Problem statement: Rewrite the entries from the line holding "Given: Select the 网格 mesh icon" through the line holding "Looking at the", both included, swapping "Select" for "Choose" and leaving everything else as is. Return only those lines.

Dataset excerpts:
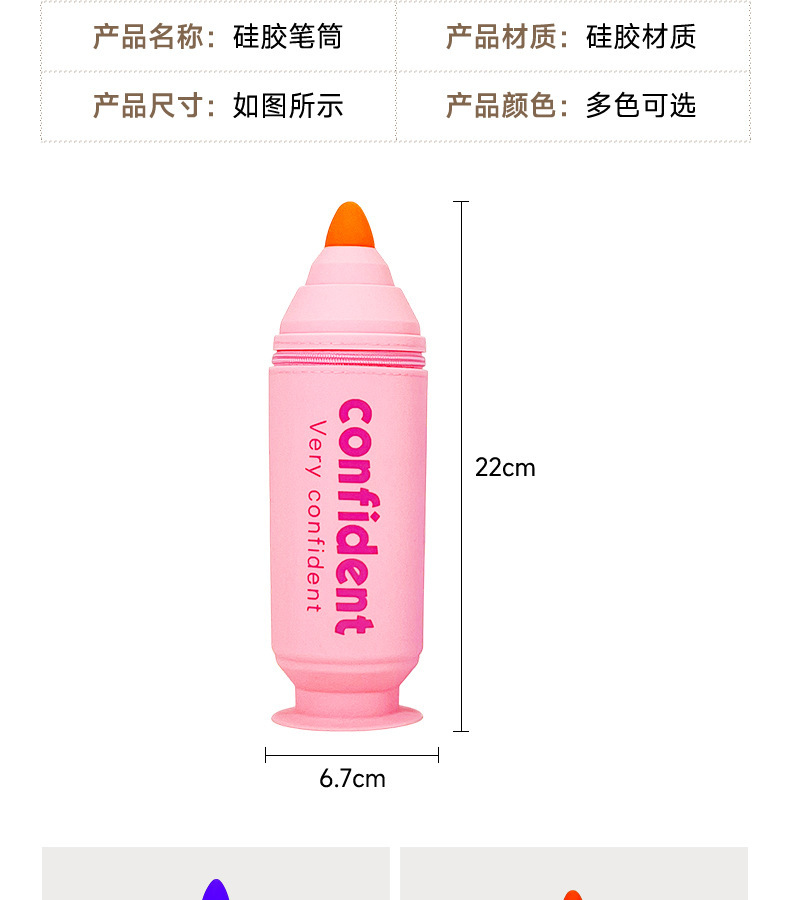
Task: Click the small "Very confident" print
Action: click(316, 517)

---

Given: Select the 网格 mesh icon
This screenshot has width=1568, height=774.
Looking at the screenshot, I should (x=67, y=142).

Answer to this task:
Given: Choose the 网格 mesh icon
This screenshot has width=1568, height=774.
Looking at the screenshot, I should (x=67, y=142).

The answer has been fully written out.